#### WHAT IS REQUIRED:
Please edit the rows below, from the start through the line containing "at (585, 293).", by replacing "particular" with "specific" and leaving everything else unchanged. Give back only those lines.

— Start EXERCISE INPUT —

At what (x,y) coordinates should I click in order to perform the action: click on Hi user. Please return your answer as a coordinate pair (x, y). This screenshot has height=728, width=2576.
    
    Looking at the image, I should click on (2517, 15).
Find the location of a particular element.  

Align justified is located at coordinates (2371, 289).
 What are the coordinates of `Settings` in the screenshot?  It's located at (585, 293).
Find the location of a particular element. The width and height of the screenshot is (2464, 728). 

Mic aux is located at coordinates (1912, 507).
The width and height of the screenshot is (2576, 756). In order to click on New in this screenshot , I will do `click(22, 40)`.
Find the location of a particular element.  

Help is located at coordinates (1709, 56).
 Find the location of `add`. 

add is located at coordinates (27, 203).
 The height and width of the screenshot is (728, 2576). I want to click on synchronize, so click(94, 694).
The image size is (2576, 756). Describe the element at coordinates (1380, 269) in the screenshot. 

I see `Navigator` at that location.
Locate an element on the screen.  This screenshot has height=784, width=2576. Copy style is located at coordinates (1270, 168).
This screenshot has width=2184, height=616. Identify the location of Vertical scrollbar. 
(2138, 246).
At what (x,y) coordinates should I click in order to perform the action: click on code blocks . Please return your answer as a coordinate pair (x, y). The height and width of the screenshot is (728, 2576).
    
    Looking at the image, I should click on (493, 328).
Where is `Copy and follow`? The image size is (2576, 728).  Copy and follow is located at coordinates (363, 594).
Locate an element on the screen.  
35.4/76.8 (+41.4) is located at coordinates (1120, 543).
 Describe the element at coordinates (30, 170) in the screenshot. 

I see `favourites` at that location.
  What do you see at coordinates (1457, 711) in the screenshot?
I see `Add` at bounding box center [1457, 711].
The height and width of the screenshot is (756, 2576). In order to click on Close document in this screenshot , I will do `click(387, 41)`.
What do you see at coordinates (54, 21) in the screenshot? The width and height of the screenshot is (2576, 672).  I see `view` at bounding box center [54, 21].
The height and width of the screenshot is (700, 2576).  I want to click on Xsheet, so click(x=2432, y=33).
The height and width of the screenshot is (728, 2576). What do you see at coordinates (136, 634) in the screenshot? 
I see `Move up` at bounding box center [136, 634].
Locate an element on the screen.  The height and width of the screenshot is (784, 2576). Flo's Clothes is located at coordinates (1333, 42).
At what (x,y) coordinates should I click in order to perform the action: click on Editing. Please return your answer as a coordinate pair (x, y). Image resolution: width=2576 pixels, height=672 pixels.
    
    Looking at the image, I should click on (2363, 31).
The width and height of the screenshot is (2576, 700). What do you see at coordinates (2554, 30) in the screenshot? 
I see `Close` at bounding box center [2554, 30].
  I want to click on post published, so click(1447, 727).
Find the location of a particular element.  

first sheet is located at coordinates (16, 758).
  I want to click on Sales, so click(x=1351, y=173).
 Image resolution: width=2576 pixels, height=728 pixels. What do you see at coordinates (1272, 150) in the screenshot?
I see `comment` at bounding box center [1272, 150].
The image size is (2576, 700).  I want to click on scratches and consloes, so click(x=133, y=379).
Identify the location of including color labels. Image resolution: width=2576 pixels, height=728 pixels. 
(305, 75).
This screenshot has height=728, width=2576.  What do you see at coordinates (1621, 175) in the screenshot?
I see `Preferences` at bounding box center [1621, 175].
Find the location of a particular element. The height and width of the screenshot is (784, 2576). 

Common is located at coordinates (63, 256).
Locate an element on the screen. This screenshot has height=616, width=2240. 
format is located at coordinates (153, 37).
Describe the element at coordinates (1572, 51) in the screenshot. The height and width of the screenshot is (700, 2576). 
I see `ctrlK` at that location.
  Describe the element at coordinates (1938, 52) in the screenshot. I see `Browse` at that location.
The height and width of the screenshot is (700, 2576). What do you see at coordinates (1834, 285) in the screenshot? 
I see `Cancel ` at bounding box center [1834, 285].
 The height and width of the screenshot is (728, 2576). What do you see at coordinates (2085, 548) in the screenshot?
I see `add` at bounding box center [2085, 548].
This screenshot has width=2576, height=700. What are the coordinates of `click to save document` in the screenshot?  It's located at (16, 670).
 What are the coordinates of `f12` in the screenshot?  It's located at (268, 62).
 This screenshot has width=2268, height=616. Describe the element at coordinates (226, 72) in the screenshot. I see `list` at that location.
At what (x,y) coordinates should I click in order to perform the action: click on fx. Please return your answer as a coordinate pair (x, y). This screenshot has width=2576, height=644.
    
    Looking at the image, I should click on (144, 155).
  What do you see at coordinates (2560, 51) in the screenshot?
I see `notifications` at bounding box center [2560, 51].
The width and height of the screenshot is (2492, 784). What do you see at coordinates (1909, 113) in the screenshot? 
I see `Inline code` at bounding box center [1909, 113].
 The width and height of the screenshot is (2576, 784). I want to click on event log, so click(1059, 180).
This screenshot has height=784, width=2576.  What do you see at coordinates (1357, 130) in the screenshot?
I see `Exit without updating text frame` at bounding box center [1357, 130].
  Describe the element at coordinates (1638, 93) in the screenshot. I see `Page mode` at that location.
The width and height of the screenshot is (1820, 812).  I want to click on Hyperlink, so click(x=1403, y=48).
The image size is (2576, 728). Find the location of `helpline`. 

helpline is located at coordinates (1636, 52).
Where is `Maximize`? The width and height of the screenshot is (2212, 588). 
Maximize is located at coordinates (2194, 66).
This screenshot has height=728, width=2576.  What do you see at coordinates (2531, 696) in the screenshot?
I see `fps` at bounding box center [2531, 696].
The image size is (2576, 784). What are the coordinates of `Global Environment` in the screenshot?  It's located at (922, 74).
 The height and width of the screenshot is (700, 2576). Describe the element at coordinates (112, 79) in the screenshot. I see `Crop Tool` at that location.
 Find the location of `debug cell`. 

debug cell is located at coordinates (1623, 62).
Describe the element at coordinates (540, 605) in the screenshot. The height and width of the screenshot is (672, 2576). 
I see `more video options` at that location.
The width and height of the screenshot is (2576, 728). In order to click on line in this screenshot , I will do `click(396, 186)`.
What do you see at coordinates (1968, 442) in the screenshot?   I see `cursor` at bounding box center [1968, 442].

— End EXERCISE INPUT —

#### SOLUTION:
At what (x,y) coordinates should I click in order to perform the action: click on Hi user. Please return your answer as a coordinate pair (x, y). This screenshot has height=728, width=2576.
    
    Looking at the image, I should click on (2517, 15).
Find the location of a specific element.  

Align justified is located at coordinates (2371, 289).
 What are the coordinates of `Settings` in the screenshot?  It's located at (585, 293).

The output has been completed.